= Exercise objective =
From the first line down to the one containing "Viewport: 532px width, 398px height.", reproduce the entries below exactly and leave out the pictures.

--- START ---

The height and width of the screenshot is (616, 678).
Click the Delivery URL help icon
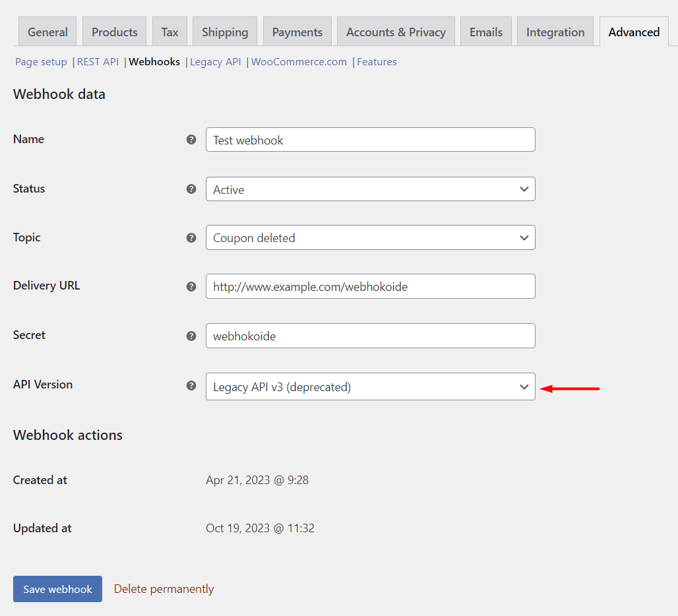click(x=191, y=286)
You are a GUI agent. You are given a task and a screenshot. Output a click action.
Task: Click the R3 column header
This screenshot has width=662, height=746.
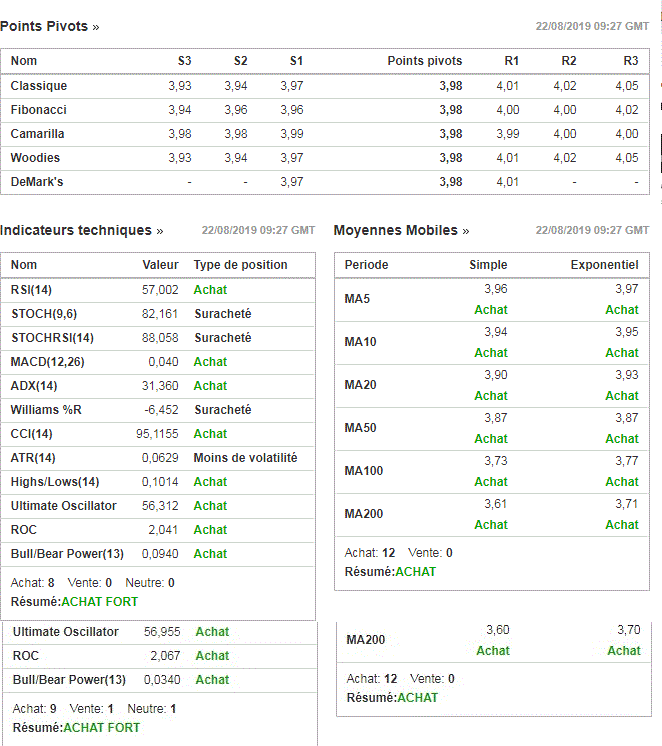631,61
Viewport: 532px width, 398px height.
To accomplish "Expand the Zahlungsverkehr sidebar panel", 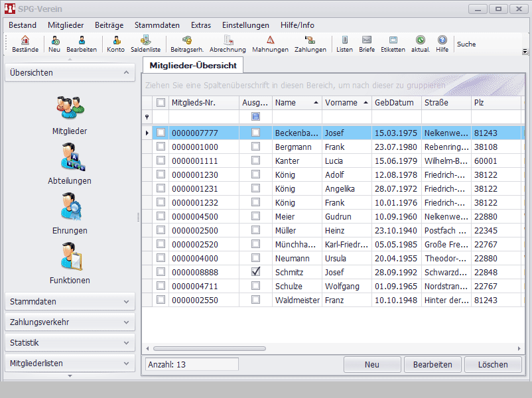I will click(70, 322).
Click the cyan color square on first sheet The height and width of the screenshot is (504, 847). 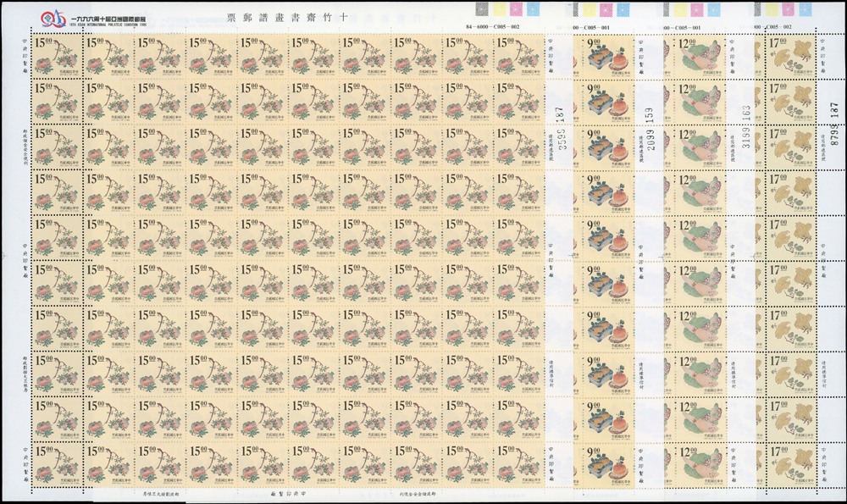click(532, 9)
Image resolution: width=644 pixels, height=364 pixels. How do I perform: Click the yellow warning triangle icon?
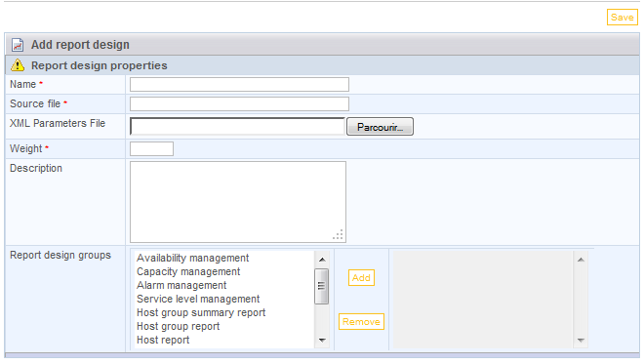coord(18,65)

--- END ---

= Output of the exercise =
The height and width of the screenshot is (616, 678).
Click the Delivery URL help icon
click(x=191, y=286)
You are a GUI agent. You are given a task and a screenshot. Output a click action.
Task: Click the R3 column header
This screenshot has width=662, height=746.
631,61
Viewport: 532px width, 398px height.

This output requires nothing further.